Material and methods

Patient population and study design

The ethics committee of the Medical University of Warsaw approved both the study protocol and the informed consent form. The study was conducted in accordance with the current version of the Declaration of Helsinki at the time when the study was designed, and informed written consent was obtained. The genotyping part of the study was reviewed and approved by the Institutional Review Board of Penn State Hershey Medical Center (Hershey, PA, USA). The study subjects were recruited consecutively from patients with T2DM participating in the multi-center, prospective, randomized, and open-label AVOCADO (Aspirin Vs/Or Clopidogrel in Aspirin-resistant Diabetics inflammation Outcomes) study presenting to the outpatient clinic of the Central Teaching Hospital of the Medical University of Warsaw. The full characteristics of the study population, including the inclusion and exclusion criteria, were published previously [14, 38]. Briefly, the study recruited 304 subjects with T2DM who, at the time of enrollment, had been taking ASA tablets at the dose of 75 mg per day for at least 3 months for primary or secondary prevention of myocardial infarction (MI). No clopidogrel or antiplatelet drugs other than ASA were used in any of the investigated patients. All patients had been taking oral antidiabetic agents and/or insulin for at least 6 months; diet-controlled diabetic patients were not included. Compliance with ASA therapy was determined at the study entry based upon the patient's own statement and serum thromboxane B2 (S-TxB2) levels below 7.2 ng/ml in all patients as described previously in a diabetic population by Mortensen et al. [6].

Blood sample and assay procedures

Blood samples were taken in the morning 2-3 h after the last ASA dose. Blood was taken from the antecubital vein, and the initial 2 ml of blood were discarded to avoid spontaneous platelet activation. Whole blood for S-TxB2 was allowed to clot at 37°C for 1 h before separating serum by centrifugation. Serum was obtained from venous blood by centrifugation at 1000 g for 15 min at 4°C, and aliquots were stored at –80°C for further analysis. Regular laboratory testing was performed at the laboratory of the Central Teaching Hospital, Medical University of Warsaw, using standard techniques, and included complete blood cell and platelet counts, fasting glycemia, glycosylated hemoglobin (HbA1c), lipid profile, C-reactive protein and serum creatinine concentrations.

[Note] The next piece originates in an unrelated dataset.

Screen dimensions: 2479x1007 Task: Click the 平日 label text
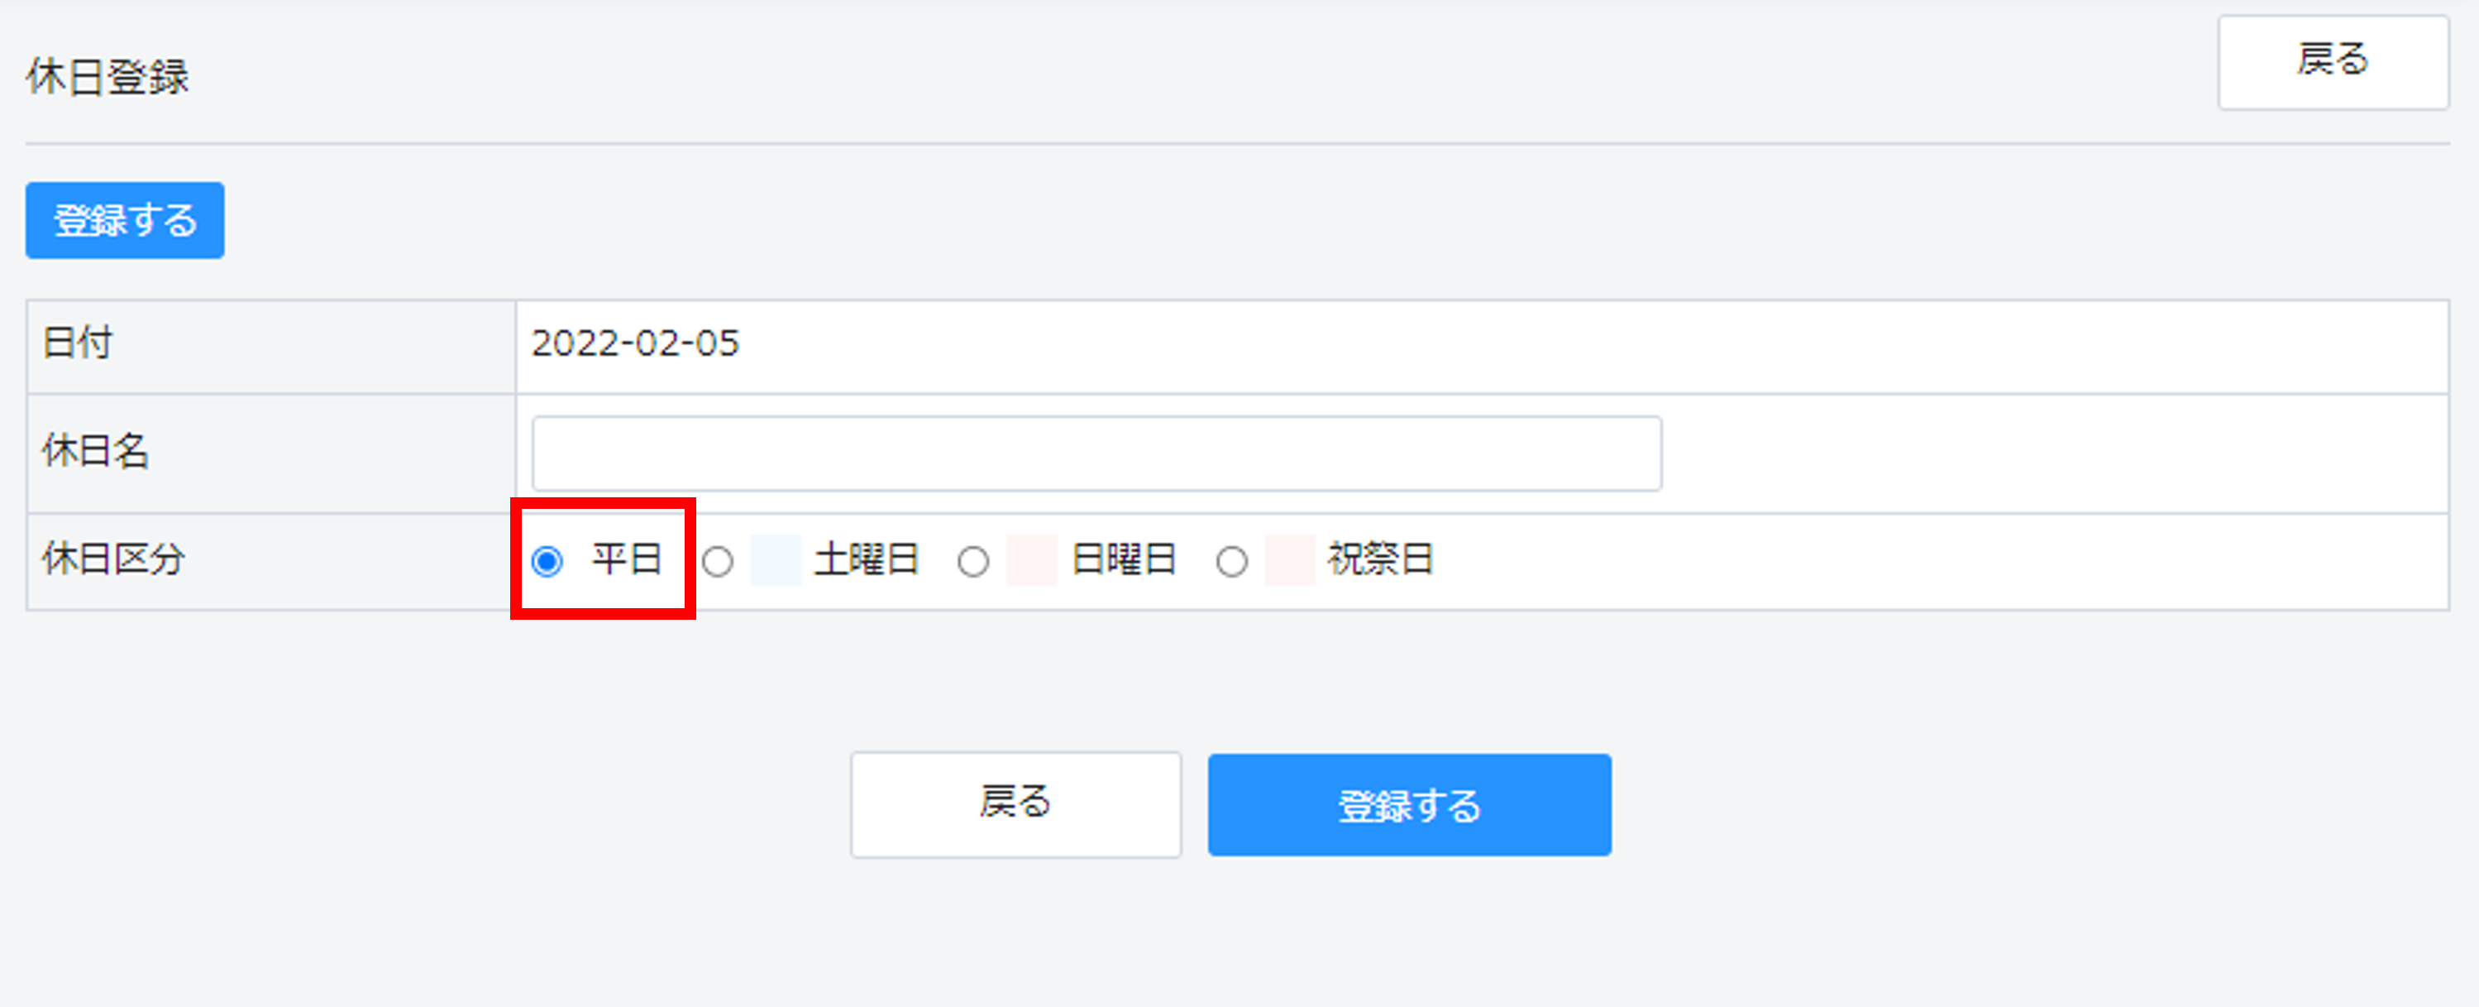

Urinary 11-dehydro-thromboxane B2 (11-dh-TxB2)

11-dh-TxB2 was measured using an enzyme immunoassay kit according to the manufacturer's instructions (EIA kit, Cayman Chemical) after extraction and purification on SPE (C18) columns (Waters Associates, Milford, MA, USA). Data were normalized for urinary creatinine concentration.

Serum thromboxane B2 (S-TxB2)

S-TxB2 was measured also with an enzyme immunoassay kit according to the manufacturer's instructions (Cayman Chemicals, Ann Arbor, MI, USA). Each lot of TxB2 EIA kit was tested for the impact of interferences. The correlation of results in three dilutions of five random samples was assessed, as was proposed in the kit protocol. The decision to use the assay without purification was taken after analysis of results, as differences of results did not exceed 20%. Samples with results outside the standard curve were re-assayed with appropriate dilutions.

Urinary isoprostane measurement

Quantification of 8-iso-PGF2α was performed on a morning urine sample with an enzyme immunoassay kit (8-isoprostane EIA Kit, Cayman Chemical, Ann Arbor, MI, USA) and normalized to urinary creatinine concentration.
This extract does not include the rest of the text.